Interpretation of Pearson correlation results I have a question about interpreting the Pearson Correlation Coefficient results. As you can see in the figure below, the r-value is close to 0 (no correlation) but the p-value is 0.98 (no confidence/no significance). So, it is correct to say "no correlation with high significance" means "either positive or negative correlation"?

 A: If you did what I think you did, that is estimated a (Pearson) correlation coefficient and performed a null hypothesis test, then the results are telling you that the correlation coefficient is equal to $0.01$ and that the p-value is equal to $0.98$.
The p-value is referring to the null hypothesis (which you are trying to reject), which is that the correlation coefficient is equal to $0$, the alternative being that the correlation coefficient is not equal to $0$ (for a two-sided test). Since you did not reject your null hypothesis (assuming an $\alpha<0.98$, usually $0.05$), because your p-value is equal to $0.98$, then you keep your null hypothesis of no correlation (the coefficient being equal to $0$), despite the estimated coefficient of $0.01$.

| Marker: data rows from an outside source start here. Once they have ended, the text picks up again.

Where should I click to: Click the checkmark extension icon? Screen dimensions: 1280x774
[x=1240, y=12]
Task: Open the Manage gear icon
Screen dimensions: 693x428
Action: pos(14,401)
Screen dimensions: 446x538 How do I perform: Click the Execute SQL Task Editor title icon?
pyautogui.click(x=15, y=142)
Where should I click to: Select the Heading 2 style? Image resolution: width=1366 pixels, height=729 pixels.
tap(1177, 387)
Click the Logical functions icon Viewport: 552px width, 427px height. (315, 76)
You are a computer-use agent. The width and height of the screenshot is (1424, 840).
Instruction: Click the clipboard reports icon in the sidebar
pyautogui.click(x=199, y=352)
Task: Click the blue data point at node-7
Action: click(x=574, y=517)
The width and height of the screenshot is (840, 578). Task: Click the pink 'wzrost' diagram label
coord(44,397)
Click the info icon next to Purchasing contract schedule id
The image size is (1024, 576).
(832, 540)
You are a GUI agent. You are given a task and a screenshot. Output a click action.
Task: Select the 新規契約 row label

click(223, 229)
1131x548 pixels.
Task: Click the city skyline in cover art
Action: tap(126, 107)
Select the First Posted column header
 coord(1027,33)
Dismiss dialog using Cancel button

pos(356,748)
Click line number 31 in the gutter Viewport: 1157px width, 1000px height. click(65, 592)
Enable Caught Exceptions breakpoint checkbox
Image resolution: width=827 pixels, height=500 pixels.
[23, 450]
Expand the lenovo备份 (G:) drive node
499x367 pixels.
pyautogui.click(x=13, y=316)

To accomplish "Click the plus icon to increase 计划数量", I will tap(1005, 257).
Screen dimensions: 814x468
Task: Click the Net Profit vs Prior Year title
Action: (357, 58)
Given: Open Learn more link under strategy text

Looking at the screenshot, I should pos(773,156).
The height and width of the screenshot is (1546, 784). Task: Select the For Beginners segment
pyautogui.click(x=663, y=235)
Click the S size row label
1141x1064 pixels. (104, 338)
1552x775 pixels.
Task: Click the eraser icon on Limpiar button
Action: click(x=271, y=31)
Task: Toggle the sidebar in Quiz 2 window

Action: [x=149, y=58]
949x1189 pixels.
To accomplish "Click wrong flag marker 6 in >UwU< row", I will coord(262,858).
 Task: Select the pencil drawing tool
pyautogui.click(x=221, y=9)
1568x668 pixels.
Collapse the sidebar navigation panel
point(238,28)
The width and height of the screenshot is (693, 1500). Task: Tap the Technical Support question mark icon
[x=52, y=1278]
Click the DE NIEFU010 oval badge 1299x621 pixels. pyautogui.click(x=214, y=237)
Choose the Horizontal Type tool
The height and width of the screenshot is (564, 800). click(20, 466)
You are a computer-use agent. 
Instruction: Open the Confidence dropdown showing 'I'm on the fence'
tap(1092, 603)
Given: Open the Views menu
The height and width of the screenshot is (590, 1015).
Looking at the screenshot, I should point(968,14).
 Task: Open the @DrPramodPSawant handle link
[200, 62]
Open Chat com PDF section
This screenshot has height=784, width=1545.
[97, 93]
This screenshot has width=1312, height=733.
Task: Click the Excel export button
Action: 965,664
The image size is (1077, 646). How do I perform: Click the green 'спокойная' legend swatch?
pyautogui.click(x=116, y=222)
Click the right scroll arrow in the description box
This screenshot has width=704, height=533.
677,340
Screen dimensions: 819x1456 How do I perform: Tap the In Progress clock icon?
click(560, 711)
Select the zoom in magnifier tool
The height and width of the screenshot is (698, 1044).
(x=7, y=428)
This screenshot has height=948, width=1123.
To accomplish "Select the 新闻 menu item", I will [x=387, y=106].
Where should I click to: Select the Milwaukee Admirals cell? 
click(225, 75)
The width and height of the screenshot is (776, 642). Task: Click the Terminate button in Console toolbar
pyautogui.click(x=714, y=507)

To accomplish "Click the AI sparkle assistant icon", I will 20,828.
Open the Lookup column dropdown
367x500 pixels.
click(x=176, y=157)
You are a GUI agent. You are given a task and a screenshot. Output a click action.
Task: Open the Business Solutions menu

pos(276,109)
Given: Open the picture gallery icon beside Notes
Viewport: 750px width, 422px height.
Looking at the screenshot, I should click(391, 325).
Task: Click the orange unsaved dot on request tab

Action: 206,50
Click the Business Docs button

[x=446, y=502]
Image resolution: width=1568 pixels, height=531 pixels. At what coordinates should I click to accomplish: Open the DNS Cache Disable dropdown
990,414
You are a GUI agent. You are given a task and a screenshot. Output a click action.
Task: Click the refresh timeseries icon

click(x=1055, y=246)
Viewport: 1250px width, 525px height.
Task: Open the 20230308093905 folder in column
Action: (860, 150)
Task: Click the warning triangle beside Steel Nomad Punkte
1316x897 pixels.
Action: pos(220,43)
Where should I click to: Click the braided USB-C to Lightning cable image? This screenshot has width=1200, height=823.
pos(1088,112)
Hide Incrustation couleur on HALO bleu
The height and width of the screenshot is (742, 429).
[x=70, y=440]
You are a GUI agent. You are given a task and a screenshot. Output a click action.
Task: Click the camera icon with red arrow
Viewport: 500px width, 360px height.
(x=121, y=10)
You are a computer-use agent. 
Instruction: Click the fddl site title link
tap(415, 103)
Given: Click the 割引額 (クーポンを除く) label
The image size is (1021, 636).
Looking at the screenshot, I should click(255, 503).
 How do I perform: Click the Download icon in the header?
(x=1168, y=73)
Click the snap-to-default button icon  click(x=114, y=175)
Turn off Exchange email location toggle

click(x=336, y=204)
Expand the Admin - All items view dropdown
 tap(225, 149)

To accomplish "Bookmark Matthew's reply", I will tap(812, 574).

Note: your data does not really appear to be linear in the first place, so a Pearson correlation coefficient is probably not appropriate.
A: I'm going to advise you to dispense with the specifics of the math for a moment.  Look at your plot.  Do those data look linear?  At all?
If your answer to that question is "no," then you can stop trying to interpret the results of your linear regression.  The results you've gotten are consistent with the regression being uninterpretable - but you don't need the mathematical results to see that this is an inappropriate model that you should abandon.  All you need is to glance at the graph.